Cooperation
Jerusalem Prosopography Project (JPP)
The Jerusalem Prosopography Project (JPP) that aims at recording judiciously the biographical evidence available in the Arabic primary sources about several well-defined groups of people who flourished during the first two centuries of Islam.
Toletum - Network for studying the Iberian Peninsula in Antiquity
Toletum - Network for studying the Iberian Peninsula in antiquity.
A collaboration of historians, Roman archaeologists, architectural historians and philologists to explore the Iberian peninsula in antiquity. Tolentum offers scholars a constant exchange and to present their findings at the yearly organized workshop.
[ more ]
Research Fellows
Jeffrey Haines (Ph.D Candidate in the History Department at the University of Washington, Seattle) was a research fellow June 5 - July 5, 2019. His research project, titled: Mosul’s Hinterland: Monastery and Village in Early Islamic Iraq and Anatolia, examines the relationship between village, monastery, and rural culture north of Mosul in the late Umayyad and mid-‘Abbasid period using Syriac sources. An abundance of Syriac literature survives from the period, including canon law, chronicles, and hagiographies, all of which provide glimpses into the customs, social relations, and tensions of rural life. His work relies in particular on monastic histories, a genre which relates the story of a given monastery over three or four generations. Because these histories focus in detail on a small area and the networks which connect those areas to the broader region, they also present smaller, more intimate examples of local Christian-Muslim and urban-rural interactions, as well as the place of Christian spiritual centers in the early Islamic world, than chronicles or political histories.
Sandra Suárez García ( Medieval History and Historiographic Sciences and Techniques Department of the University of Granada) was a research fellow Sep. 20 - Dec. 20, 2018. She is currently a pre-doctoral research fellow at the project “Aristocratic Property in Nasrid Granada and its Transfer to the Castilian Society after the Conquest (13th-16th Centuries)”, while she finishes her doctoral thesis in “Aristocratic Property in the Kingdom of Granada”. She is also a member of the Medieval History and Historiographic Sciences and Techniques Department of the University of Granada, where she teaches Later Middle Ages. Previously, she received a master degree in history with the topic: “From Europe to America. Societies, Powers and Cultures at the University of Granada” from the University of Santiago de Compostela. Her research focuses mainly on the material base of the Nasrid elite and its transformation and the transfer of property after the conquest from its Muslim owners to the Castilian aristocracy. She is the author of “Los habices de la Vega de Granada como forma de conocimiento del reino nazarí y su transformación tras la conquista: La alquería de La Zubia” (Espacio, Tiempo y Forma. Historia Medieval, nº 31, 2018). She also worked on the the Jewish community of the Nasrid Kingdom in her Master’s thesis: The Jews of the Kingdom of Granada: From the Nasrid Domain to the Castilian conquest.

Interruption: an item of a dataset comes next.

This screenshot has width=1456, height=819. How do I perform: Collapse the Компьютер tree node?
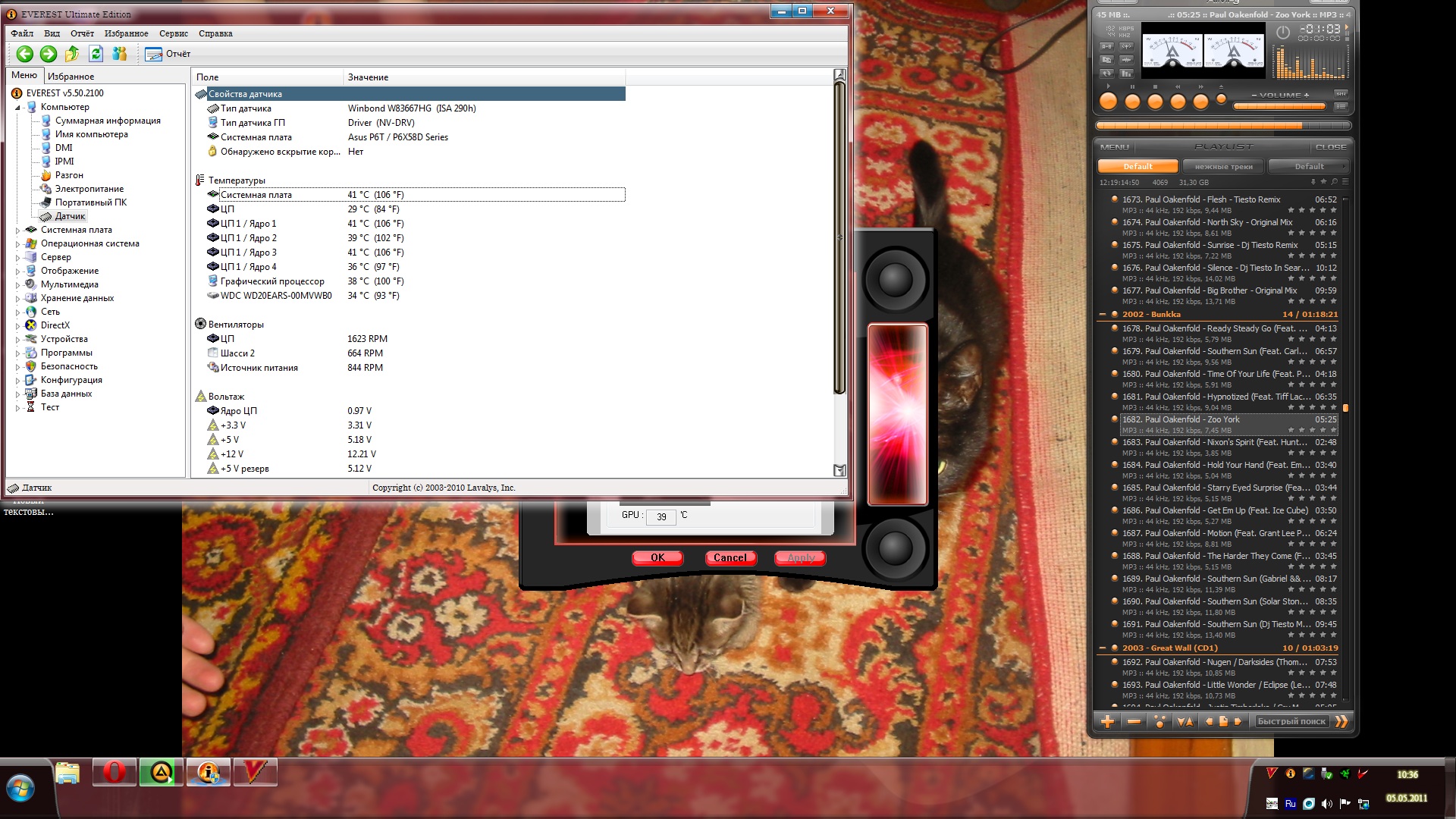coord(17,108)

Dr. Guo Yunyan (Hebei University, China) was a visiting scholar at Universität Hamburg Nov. 21 - Dec. 15. 2017. She finished her dissertation at the Nankai University in 2006. In her thesis she discussed Byzantine coins and their imitations found in China. It remains the most comprehensive numismatic study in this field so far. Before teaching at Hebei University, she completed a postdoctoral program in the Department of History at the Peking University on the formation of modern Greece. During her academic formation, she studied at the University of Athens and the Center for Hellenic Studies, Princeton University as visiting student.
Adrien de Jarmy (PhD Student at Sorbonne Université (anciennement Paris-IV)) was a research fellow at the ERC project the Early Islamic Empire at Work April - May 2015, preparing his doctor thesis La construction historiographique de la figure du Prophète dans les sources des débuts de l’Islam, VIIe-Xe siècle under the supervision of Prof. Mathieu Tillier (Sorbonne Université). During his stay in Hamburg, he worked mainly on “L'épopée des Arabes : analyse comparative des maghāzī et des futūḥāt, VIIIe-Xe siècle”.